Fuhlendorf says the company has seen demand for recycled compounds increase steadily since Albis established its manufacturing presence in the U.S.  “We are positioning ourselves in the market as a solution provider offering both prime and recycled resins. Due to our strong expertise and the quality of our products, we have been able to build ourselves a name in the industry as a reliable source for recycled compounds.” Through acquisitions in the recycling field, he adds, “We have sufficient access to raw material and enough capacity in place in order to meet the increasing demand of our customers.”

Fuhlendorf says Albis is seeing increased demand from OEMs across various industries, which is being pushed down the value chain to the processor level. “Of course, price is still a driver, but there appears to be a much stronger focus on manufacturing sustainable products as a result of the overall discussion in society and by legislators regarding sustainability, protection of the environment, and climate change.” He notes that the company’s Altech Eco compounds with near-prime quality are widely used by well-known manufacturers and OEMs in industries such as automotive, electrical/electronic, building/construction and appliances.

Extensive testing—such as melt flow, notched Izod impact (pictured), color, surface quality, flame retardancy—ensures quality of Star Plastics’ ReStart PCR-content PC.


Fuhlendorf explains Albis’ feedstock strategy: “We specialize in nylon 6 and 66 recycled compounds. They are based on post-industrial fiber feedstock, which we get as a byproduct directly from fiber manufacturers. These raw materials have very high quality and consistency to begin with.” To repelletize this material, Albis uses a proprietary vacuum system to remove moisture and residue and melt filtration to remove solid impurities. The recycled pellet is then used as feedstock for Altech Eco and IQ (Industrial Quality) compounds, which are manufactured in a separate building at the same location.

According to Fuhlendorf, Albis’ state-of-the art compounding facility in Duncan is certified according to IATF 16949, which covers its entire portfolio of prime and recycled compounds.

“The quality of our recycled compounds is ensured by a sophisticated qualification process of our raw-material suppliers, the careful selection of feedstocks, narrow production tolerances and stringent quality control of the finished product,” she says.

And, he notes, the result is price-competitive, “Generally speaking, our recycled compounds aren’t more costly; we can usually offer our customers a certain price advantage compared with prime materials, even with our Altech Eco compounds, which possess a near-prime quality.”

“Generally speaking, our recycled compounds aren’t more costly.”

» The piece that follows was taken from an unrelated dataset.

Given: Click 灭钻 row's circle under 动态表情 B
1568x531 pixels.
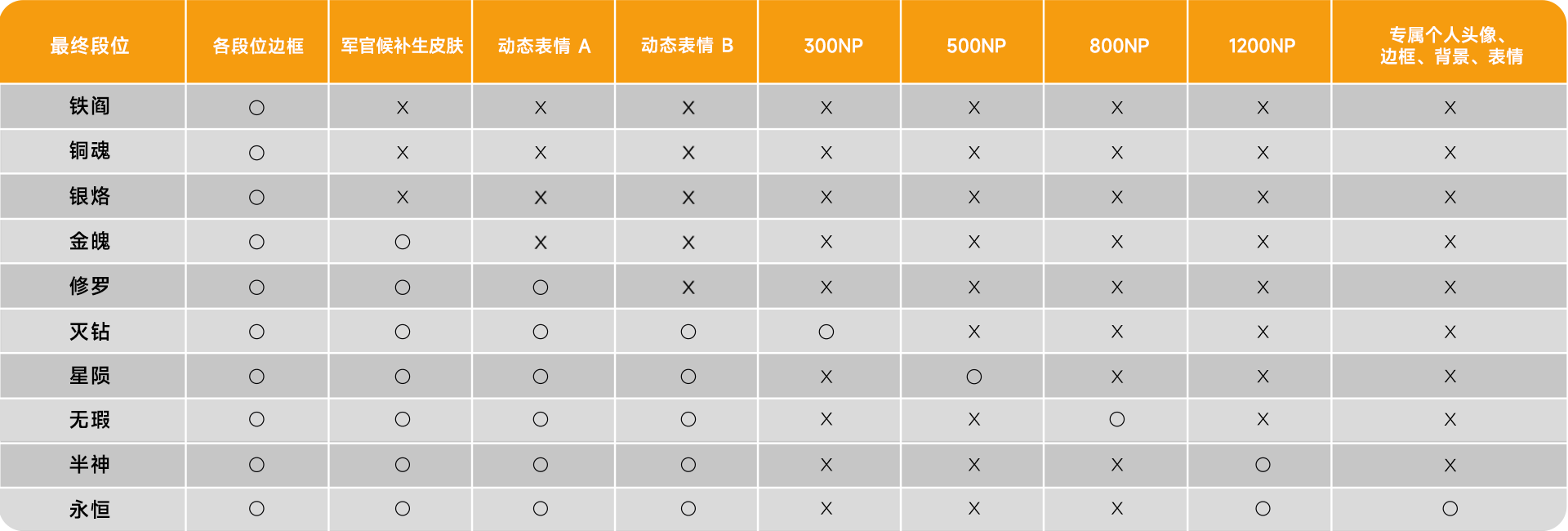Looking at the screenshot, I should coord(688,332).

Fuhlendorf continues, “Offering a price advantage for recycled versus prime compounds is still an important criteria in the B2B market, but sustainability starts playing a bigger part for our customers—i.e., there is a growing demand for products with a better CO2 footprint and near-prime quality.” He notes that they now receive RFQ’s (requests-for-quote) from customers inquiring not only about the technical specifications and price but also the CO2 footprint of a material.

“In addition, we have customers who expect that in the future, pricing will be based more on CO2 footprint, which will most likely result in higher prices for prime materials. We have recently had an independent, renowned institute in Germany do the math for us: As part of a study, the Süddeutsches Kunststoffzentrum (SKZ) calculated a savings of roughly 11 kg of CO2e (CO2 emission) per kg for an Altech Eco nylon 6 or 66 compound versus a comparable prime compound.”

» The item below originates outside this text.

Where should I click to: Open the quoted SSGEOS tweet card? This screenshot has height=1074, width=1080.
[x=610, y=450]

Albis America’s Duncan, S.C. plant produces Altech Eco reycled-content compounds based on nylons 6, 66, PP and PET.


Fuhlendorf maintains that Albis’ recycled compounds can normally be processed without the need to make major processing adjustments or modify or add extra equipment. He says, “Due to the high quality and consistency of our raw materials, and the extra precautions we are taking in our manufacturing process, the risk of contamination (e.g., with metal) is reduced to a minimum.”